The findings of this paper have revealed deficits in our knowledge about the association between psychological morbidity and SCI. As discussed above, studies have confirmed that people with SCI have increased risks of developing MDD, PTSD or other negative psychological consequences during the rehabilitation phase or after returning to live in the community. However, comprehensive research is needed to clarify the nature of the psychological reactions of people to SCI.2, 12, 19 Differential diagnosis research is necessary to determine the type of depressive disorder that is prevalent in SCI. For instance, the prevalence of people with SCI who develop despondency or mild depressive disorder (for example, mildly elevated negative psychological states) as distinct from the presence of a diagnosed MDD or anxiety disorder is still unknown.
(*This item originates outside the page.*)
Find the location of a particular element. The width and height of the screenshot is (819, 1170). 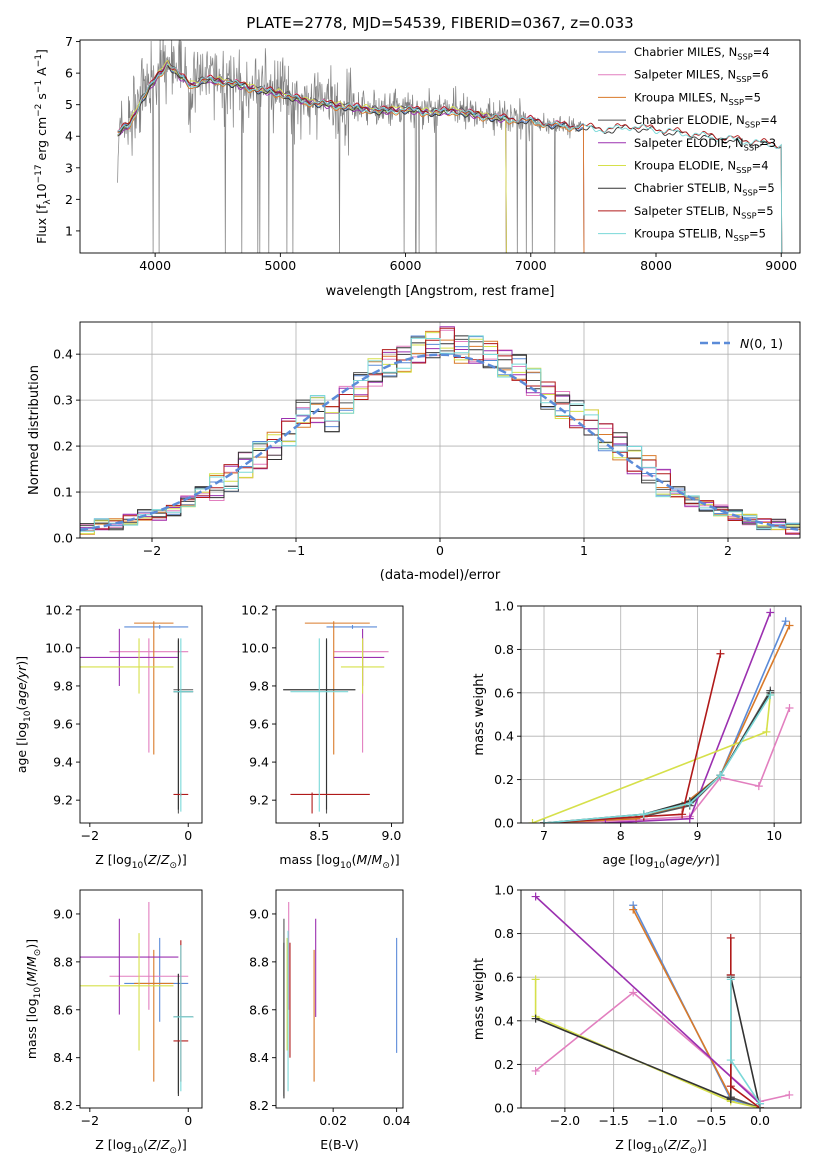

y-tick-label: 0.3 is located at coordinates (63, 400).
Only a few studies have investigated the prevalence of PTSD and more research is required to determine the number of people with SCI who develop depressive symptoms because of a primary anxiety disorder such as PTSD. The relationship between persistent pain and depressive mood also needs to be clarified. Furthermore, the exact nature of psychological morbidity associated with an SCI remains unclear. For instance, the DSM IV requires that MDD and PTSD to be distinguished from a mood or anxiety disorder because of a general medical condition.54 A mood or anxiety disorder because of a medical condition involves a person showing significant symptoms of depression and anxiety as a direct result of a medical condition. It should be differentially diagnosed if the mood or anxiety disorder can be etiologically linked to the medical condition through some physiological mechanism. Given that an SCI involves neurological and systemic damage, a physiological mechanism could be argued; however, this possibility has not yet been systematically explored. Consequently, we do not yet know how many persons with SCI have MDD, PTSD or whether they have a mood and/or anxiety disorder because of their medical condition, or indeed whether it is a combination of them all. The influence of mediating variables, such as pre-morbid factors, coping styles, self-efficacy, environmental contextual factors, and cognitive deficit because of head trauma on psychological morbidity following SCI also needs extensive investigation and consequent clarification.

To accomplish the above, prospective research needs to be conducted in a heterogeneous sample of people with SCI from the acute injury stage through to discharge up to at least 2 years after the injury. Multiple assessments need to occur, including structured diagnostic interviews on the basis of DSM criteria; a comprehensive selection of validated questionnaires assessing aspects of psychological morbidity, trauma, perceptions of control, QOL, pain, personality, cognitive capacity, lifestyle factors, functional capability and neurophysiological tests. Most importantly, assessment should provide sufficient sensitivity in the data to distinguish among an actual diagnosable psychological disorder from someone with despondency.35 Furthermore, changes in psychological status from the acute phase to the long term should be investigated in detail. Such comprehensive data could lead to the development of more effective treatments that address the psychological needs of people with SCI.